La literatura desnuda a la vida, pero ¿quién le quita el ropaje a ella, la letra poética? Stephen Dixon, claramente, no: hábil en el estilo que, a mano, decimos norteamericano (directo, ducho en el diálogo, descontracturado en lo dicho y lo formal) pero que se lee tanto para atrás en la prosa kafkiana, como para adelante en los argentinos postochenta, es un maestro en disfrazar la técnica, en mantener oculto al truco del escritor.
¿Para qué tanto bla? Para sincerarnos: cuando podemos leer a un autor como él, poco conocido para muchos, y nos deja fascinados, adictos en un instante, queremos adivinar, unir pistas, deducir si se puede, la genealogía de las letras de este newyorkino.
Fresán hace una radiografía propia de un fan –no solemos hablar más que de la obra, pero esta edición merece la mención: se palpa el trabajo de un equipo al sostener el libro- y arriesga seguro: John Barth, Calvino, Kafka, Pynchon o Cortázar habitan en algunos procedimientos rotulados “posmodernos” que usa Dixon. Todo cubierto por un velo de humor que Fresán compara con Seinfeld o el buen Woody Allen.
Entonces hay quién o quiénes pueden desnudar a la literatura, abrirla como a una rana de escuela y mostrarnos los dispositivos de acá y de allá para agregarle otra capa de goce al placer de la lectura… ¡los escritores!
Pero -sin perder el forzoso ánimo de sinceridad- es sólo eso: otra masturbación mental.

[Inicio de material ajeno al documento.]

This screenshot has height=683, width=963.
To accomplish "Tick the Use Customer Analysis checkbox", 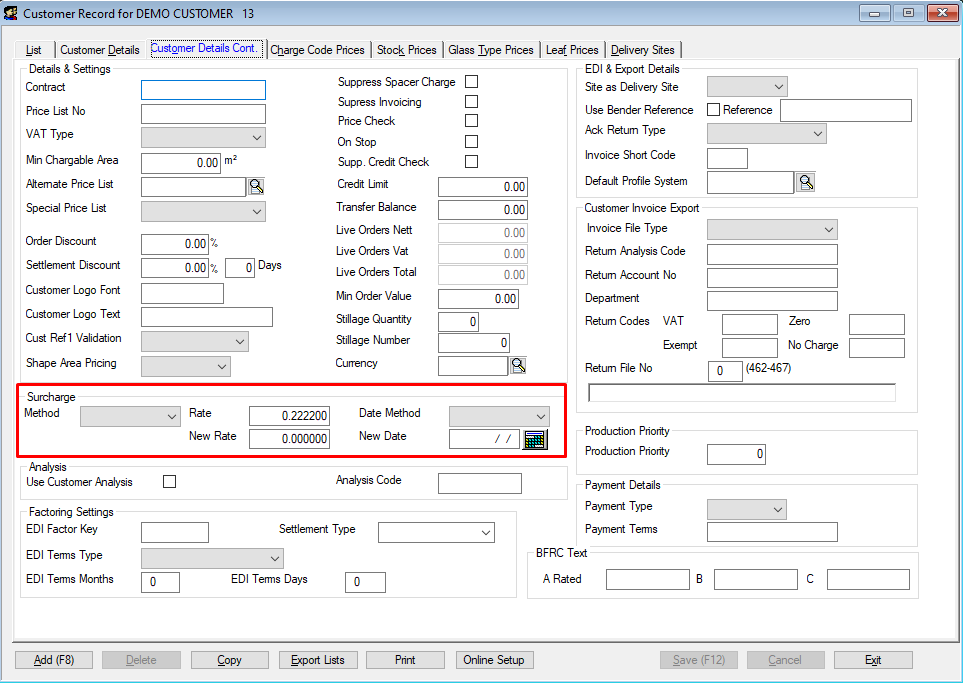I will pos(170,482).
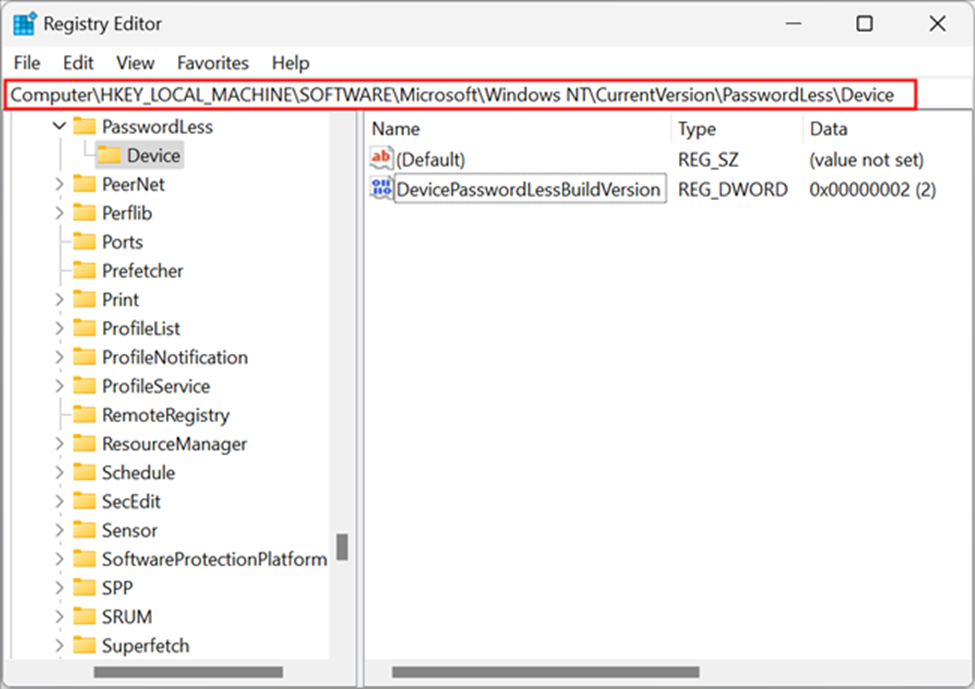Click the (Default) string value icon
The height and width of the screenshot is (689, 975).
381,158
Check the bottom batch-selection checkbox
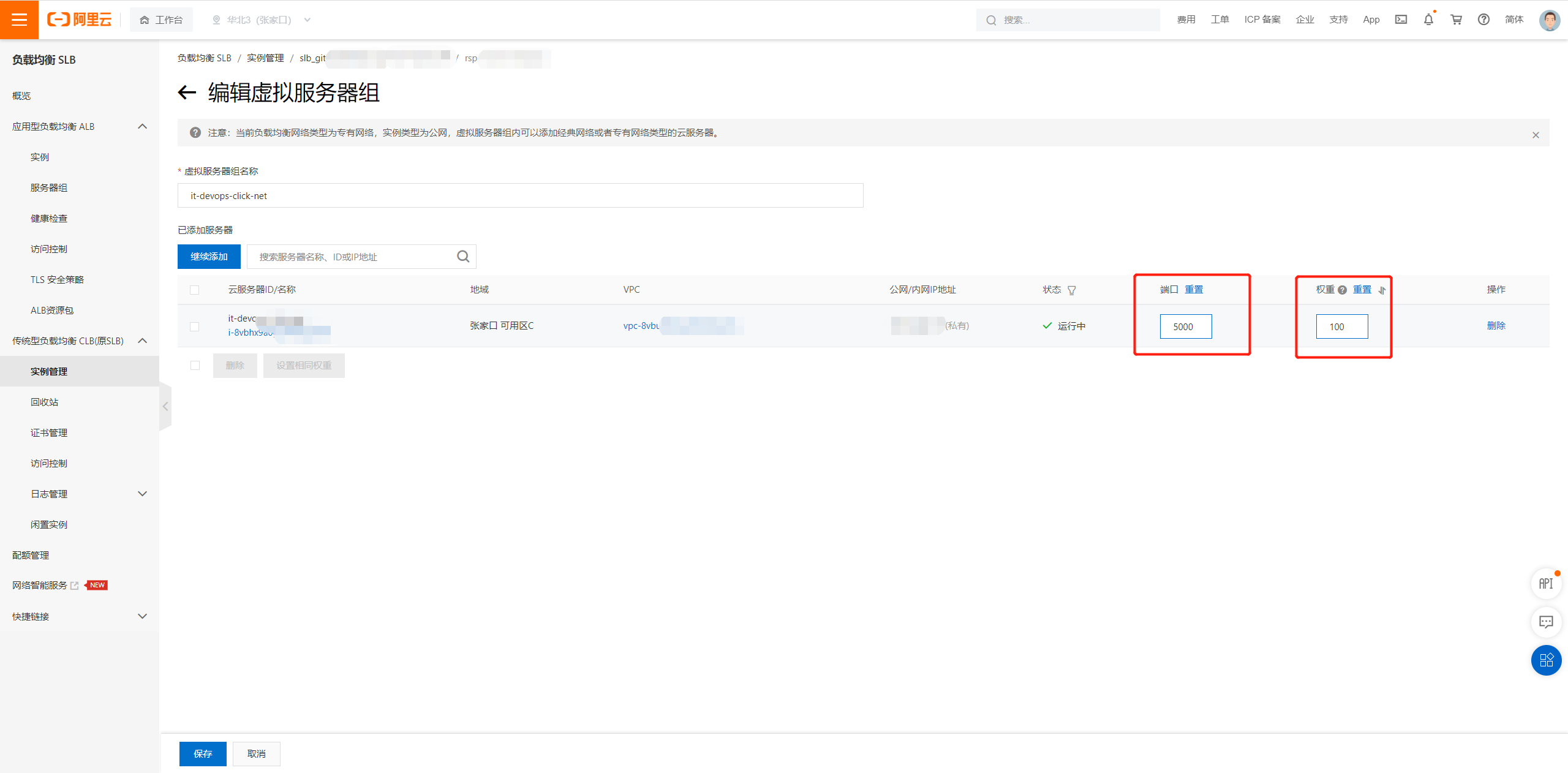This screenshot has width=1568, height=773. [x=195, y=366]
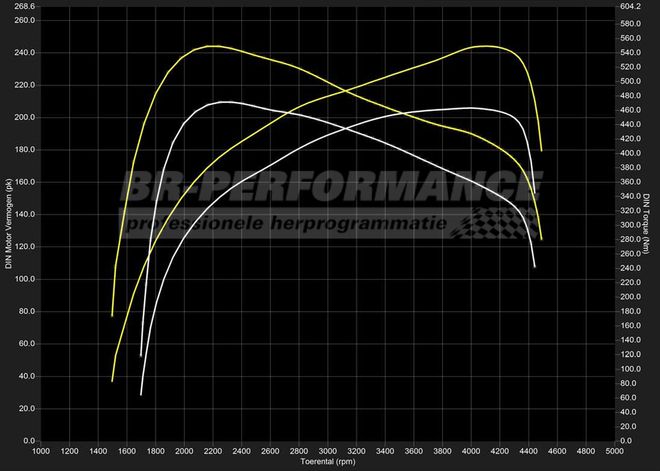Viewport: 660px width, 471px height.
Task: Select the 'DIN Torque (Nm)' axis title
Action: tap(648, 223)
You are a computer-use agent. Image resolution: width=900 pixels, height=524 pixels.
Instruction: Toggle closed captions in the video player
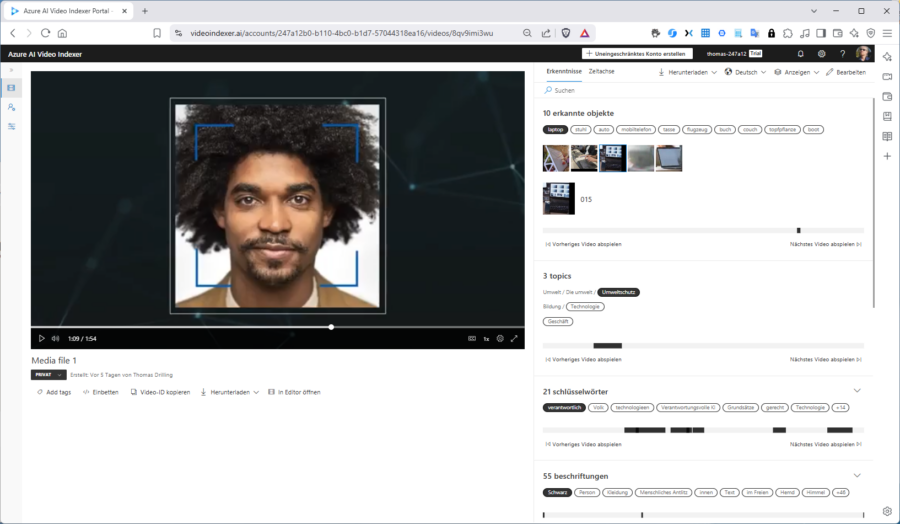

La unión amorosa entre la vista y la hoja al leer la historia del loco de amor, el amputado, el niño en el balcón o la muerte que trepa en el interior del que acaba de enviudar; al leer, en una palabra, a Dixon, no hay comparaciones o artefactos literarios: hay vida. Búsqueda. Trabajo y confianza en el texto.
Y para que eso suceda Dixon lo hace del modo que a simple vista es el contradictorio: tragedia + humor. Nos mantiene tensionados de entrada, plantándonos en situaciones de conflicto, a veces extremas, a veces no tanto, todas que perturban. Y cuando menos lo esperamos ocurre lo hilarante, como el trompetazo de Miles después de habernos acostumbrado el oído a un matiz, saltamos del asiento y expulsamos una risotada nerviosa. La vida (las lágrimas, los besos, los dolores) se desnuda y vemos esa piel de espejo tragicómico: la cara del absurdo bufón.